Nothing in the records may be left out or altered; reproduce them all exactly.

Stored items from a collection

%%

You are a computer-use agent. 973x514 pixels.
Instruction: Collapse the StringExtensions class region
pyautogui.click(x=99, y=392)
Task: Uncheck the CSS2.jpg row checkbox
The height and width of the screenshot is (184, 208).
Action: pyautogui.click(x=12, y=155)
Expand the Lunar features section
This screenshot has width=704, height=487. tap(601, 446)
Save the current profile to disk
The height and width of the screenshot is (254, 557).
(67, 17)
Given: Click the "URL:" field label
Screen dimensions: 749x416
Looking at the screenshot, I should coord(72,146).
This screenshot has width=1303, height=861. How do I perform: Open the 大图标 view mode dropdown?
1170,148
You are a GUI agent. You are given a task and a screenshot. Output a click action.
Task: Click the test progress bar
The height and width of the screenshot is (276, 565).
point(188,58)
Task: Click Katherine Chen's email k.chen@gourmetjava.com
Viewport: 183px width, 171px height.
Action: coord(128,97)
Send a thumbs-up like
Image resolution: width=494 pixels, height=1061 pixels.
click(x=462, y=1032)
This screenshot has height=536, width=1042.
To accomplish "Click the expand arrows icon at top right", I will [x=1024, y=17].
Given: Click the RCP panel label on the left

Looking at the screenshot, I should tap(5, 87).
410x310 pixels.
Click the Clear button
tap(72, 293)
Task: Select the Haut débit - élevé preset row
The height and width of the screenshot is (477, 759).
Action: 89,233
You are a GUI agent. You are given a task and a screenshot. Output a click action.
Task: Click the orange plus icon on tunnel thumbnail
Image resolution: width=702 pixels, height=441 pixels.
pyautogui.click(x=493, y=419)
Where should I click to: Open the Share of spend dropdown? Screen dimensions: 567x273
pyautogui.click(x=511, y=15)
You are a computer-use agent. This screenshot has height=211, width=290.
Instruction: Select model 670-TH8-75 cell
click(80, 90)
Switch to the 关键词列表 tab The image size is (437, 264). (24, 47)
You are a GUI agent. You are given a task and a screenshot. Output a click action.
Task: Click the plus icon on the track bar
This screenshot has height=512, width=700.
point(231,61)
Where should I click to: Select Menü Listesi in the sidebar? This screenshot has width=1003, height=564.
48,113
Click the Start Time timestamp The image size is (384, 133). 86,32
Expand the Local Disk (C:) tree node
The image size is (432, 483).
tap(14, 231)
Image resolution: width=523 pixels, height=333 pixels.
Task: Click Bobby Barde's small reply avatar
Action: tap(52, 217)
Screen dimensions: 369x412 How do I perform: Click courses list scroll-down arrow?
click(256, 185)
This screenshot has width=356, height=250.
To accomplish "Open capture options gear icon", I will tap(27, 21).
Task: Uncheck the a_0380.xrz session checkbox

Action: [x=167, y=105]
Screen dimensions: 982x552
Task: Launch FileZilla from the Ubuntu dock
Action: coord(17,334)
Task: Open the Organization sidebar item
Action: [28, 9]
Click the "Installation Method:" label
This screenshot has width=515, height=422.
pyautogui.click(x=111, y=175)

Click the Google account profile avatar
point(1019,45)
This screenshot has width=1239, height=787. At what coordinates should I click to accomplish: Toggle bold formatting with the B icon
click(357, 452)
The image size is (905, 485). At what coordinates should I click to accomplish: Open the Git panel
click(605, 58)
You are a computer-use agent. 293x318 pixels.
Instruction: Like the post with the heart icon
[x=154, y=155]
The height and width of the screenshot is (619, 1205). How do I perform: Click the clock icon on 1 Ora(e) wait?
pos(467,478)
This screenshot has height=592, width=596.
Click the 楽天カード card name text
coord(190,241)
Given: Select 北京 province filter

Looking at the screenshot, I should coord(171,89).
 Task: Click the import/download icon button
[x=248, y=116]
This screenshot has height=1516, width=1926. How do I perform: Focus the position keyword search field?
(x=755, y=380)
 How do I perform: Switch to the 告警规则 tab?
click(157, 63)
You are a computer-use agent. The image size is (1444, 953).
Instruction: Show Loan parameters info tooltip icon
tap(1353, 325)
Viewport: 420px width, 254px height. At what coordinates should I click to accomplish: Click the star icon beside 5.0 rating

%%

• Response:
You are a computer-use agent. 973x514 pixels.
Instruction: Collapse the StringExtensions class region
pyautogui.click(x=99, y=392)
Task: Uncheck the CSS2.jpg row checkbox
The height and width of the screenshot is (184, 208).
Action: pyautogui.click(x=12, y=155)
Expand the Lunar features section
This screenshot has width=704, height=487. tap(601, 446)
Save the current profile to disk
The height and width of the screenshot is (254, 557).
(67, 17)
Given: Click the "URL:" field label
Screen dimensions: 749x416
Looking at the screenshot, I should coord(72,146).
This screenshot has width=1303, height=861. How do I perform: Open the 大图标 view mode dropdown?
1170,148
You are a GUI agent. You are given a task and a screenshot. Output a click action.
Task: Click the test progress bar
The height and width of the screenshot is (276, 565).
point(188,58)
Task: Click Katherine Chen's email k.chen@gourmetjava.com
Viewport: 183px width, 171px height.
Action: coord(128,97)
Send a thumbs-up like
Image resolution: width=494 pixels, height=1061 pixels.
click(x=462, y=1032)
This screenshot has height=536, width=1042.
To accomplish "Click the expand arrows icon at top right", I will [x=1024, y=17].
Given: Click the RCP panel label on the left

Looking at the screenshot, I should tap(5, 87).
410x310 pixels.
Click the Clear button
tap(72, 293)
Task: Select the Haut débit - élevé preset row
The height and width of the screenshot is (477, 759).
Action: 89,233
You are a GUI agent. You are given a task and a screenshot. Output a click action.
Task: Click the orange plus icon on tunnel thumbnail
Image resolution: width=702 pixels, height=441 pixels.
pyautogui.click(x=493, y=419)
Where should I click to: Open the Share of spend dropdown? Screen dimensions: 567x273
pyautogui.click(x=511, y=15)
You are a computer-use agent. This screenshot has height=211, width=290.
Instruction: Select model 670-TH8-75 cell
click(80, 90)
Switch to the 关键词列表 tab The image size is (437, 264). (24, 47)
You are a GUI agent. You are given a task and a screenshot. Output a click action.
Task: Click the plus icon on the track bar
This screenshot has height=512, width=700.
point(231,61)
Where should I click to: Select Menü Listesi in the sidebar? This screenshot has width=1003, height=564.
48,113
Click the Start Time timestamp The image size is (384, 133). 86,32
Expand the Local Disk (C:) tree node
The image size is (432, 483).
tap(14, 231)
Image resolution: width=523 pixels, height=333 pixels.
Task: Click Bobby Barde's small reply avatar
Action: tap(52, 217)
Screen dimensions: 369x412 How do I perform: Click courses list scroll-down arrow?
click(256, 185)
This screenshot has width=356, height=250.
To accomplish "Open capture options gear icon", I will tap(27, 21).
Task: Uncheck the a_0380.xrz session checkbox

Action: [x=167, y=105]
Screen dimensions: 982x552
Task: Launch FileZilla from the Ubuntu dock
Action: coord(17,334)
Task: Open the Organization sidebar item
Action: [28, 9]
Click the "Installation Method:" label
This screenshot has width=515, height=422.
pyautogui.click(x=111, y=175)

Click the Google account profile avatar
point(1019,45)
This screenshot has width=1239, height=787. At what coordinates should I click to accomplish: Toggle bold formatting with the B icon
click(357, 452)
The image size is (905, 485). At what coordinates should I click to accomplish: Open the Git panel
click(605, 58)
You are a computer-use agent. 293x318 pixels.
Instruction: Like the post with the heart icon
[x=154, y=155]
The height and width of the screenshot is (619, 1205). How do I perform: Click the clock icon on 1 Ora(e) wait?
pos(467,478)
This screenshot has height=592, width=596.
Click the 楽天カード card name text
coord(190,241)
Given: Select 北京 province filter

Looking at the screenshot, I should coord(171,89).
 Task: Click the import/download icon button
[x=248, y=116]
This screenshot has height=1516, width=1926. How do I perform: Focus the position keyword search field?
(x=755, y=380)
 How do I perform: Switch to the 告警规则 tab?
click(157, 63)
You are a computer-use agent. The image size is (1444, 953).
Instruction: Show Loan parameters info tooltip icon
tap(1353, 325)
Viewport: 420px width, 254px height. At what coordinates should I click to accomplish: Click the star icon beside 5.0 rating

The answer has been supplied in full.